**Instruction:** Convert the entire listing below into a numbered list, leaving out the blank lines.

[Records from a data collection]
####################

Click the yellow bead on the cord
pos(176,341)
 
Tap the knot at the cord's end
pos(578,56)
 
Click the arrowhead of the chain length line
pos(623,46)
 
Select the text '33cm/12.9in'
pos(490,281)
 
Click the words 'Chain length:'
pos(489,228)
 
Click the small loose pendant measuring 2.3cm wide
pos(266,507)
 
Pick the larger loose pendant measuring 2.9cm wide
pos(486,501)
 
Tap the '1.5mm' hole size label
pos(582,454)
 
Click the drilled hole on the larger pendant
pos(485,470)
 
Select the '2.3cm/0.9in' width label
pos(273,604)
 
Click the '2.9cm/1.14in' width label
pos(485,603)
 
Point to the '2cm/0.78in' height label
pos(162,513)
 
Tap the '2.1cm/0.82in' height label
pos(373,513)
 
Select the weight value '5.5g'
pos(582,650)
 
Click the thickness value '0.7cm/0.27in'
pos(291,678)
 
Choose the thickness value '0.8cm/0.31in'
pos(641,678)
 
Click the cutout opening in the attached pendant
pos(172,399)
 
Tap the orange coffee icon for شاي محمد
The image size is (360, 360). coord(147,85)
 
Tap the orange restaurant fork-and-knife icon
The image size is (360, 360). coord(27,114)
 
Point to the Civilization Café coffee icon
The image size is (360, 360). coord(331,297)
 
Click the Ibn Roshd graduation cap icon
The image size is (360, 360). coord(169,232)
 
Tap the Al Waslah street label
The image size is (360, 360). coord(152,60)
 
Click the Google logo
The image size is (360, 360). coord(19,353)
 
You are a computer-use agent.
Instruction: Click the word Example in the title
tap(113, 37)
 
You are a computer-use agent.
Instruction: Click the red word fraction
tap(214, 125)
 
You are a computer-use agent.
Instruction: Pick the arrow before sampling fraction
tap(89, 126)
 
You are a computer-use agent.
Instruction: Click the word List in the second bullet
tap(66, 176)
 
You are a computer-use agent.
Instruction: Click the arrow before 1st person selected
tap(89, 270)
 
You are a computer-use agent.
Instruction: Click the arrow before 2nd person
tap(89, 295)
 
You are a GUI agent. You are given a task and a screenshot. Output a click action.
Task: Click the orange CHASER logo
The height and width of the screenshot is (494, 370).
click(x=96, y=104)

####################

**Exercise result:**
1. Click the yellow bead on the cord
2. pos(176,341)
3. Tap the knot at the cord's end
4. pos(578,56)
5. Click the arrowhead of the chain length line
6. pos(623,46)
7. Select the text '33cm/12.9in'
8. pos(490,281)
9. Click the words 'Chain length:'
10. pos(489,228)
11. Click the small loose pendant measuring 2.3cm wide
12. pos(266,507)
13. Pick the larger loose pendant measuring 2.9cm wide
14. pos(486,501)
15. Tap the '1.5mm' hole size label
16. pos(582,454)
17. Click the drilled hole on the larger pendant
18. pos(485,470)
19. Select the '2.3cm/0.9in' width label
20. pos(273,604)
21. Click the '2.9cm/1.14in' width label
22. pos(485,603)
23. Point to the '2cm/0.78in' height label
24. pos(162,513)
25. Tap the '2.1cm/0.82in' height label
26. pos(373,513)
27. Select the weight value '5.5g'
28. pos(582,650)
29. Click the thickness value '0.7cm/0.27in'
30. pos(291,678)
31. Choose the thickness value '0.8cm/0.31in'
32. pos(641,678)
33. Click the cutout opening in the attached pendant
34. pos(172,399)
35. Tap the orange coffee icon for شاي محمد
36. The image size is (360, 360). coord(147,85)
37. Tap the orange restaurant fork-and-knife icon
38. The image size is (360, 360). coord(27,114)
39. Point to the Civilization Café coffee icon
40. The image size is (360, 360). coord(331,297)
41. Click the Ibn Roshd graduation cap icon
42. The image size is (360, 360). coord(169,232)
43. Tap the Al Waslah street label
44. The image size is (360, 360). coord(152,60)
45. Click the Google logo
46. The image size is (360, 360). coord(19,353)
47. You are a computer-use agent.
48. Instruction: Click the word Example in the title
49. tap(113, 37)
50. You are a computer-use agent.
51. Instruction: Click the red word fraction
52. tap(214, 125)
53. You are a computer-use agent.
54. Instruction: Pick the arrow before sampling fraction
55. tap(89, 126)
56. You are a computer-use agent.
57. Instruction: Click the word List in the second bullet
58. tap(66, 176)
59. You are a computer-use agent.
60. Instruction: Click the arrow before 1st person selected
61. tap(89, 270)
62. You are a computer-use agent.
63. Instruction: Click the arrow before 2nd person
64. tap(89, 295)
65. You are a GUI agent. You are given a task and a screenshot. Output a click action.
66. Task: Click the orange CHASER logo
67. The height and width of the screenshot is (494, 370).
68. click(x=96, y=104)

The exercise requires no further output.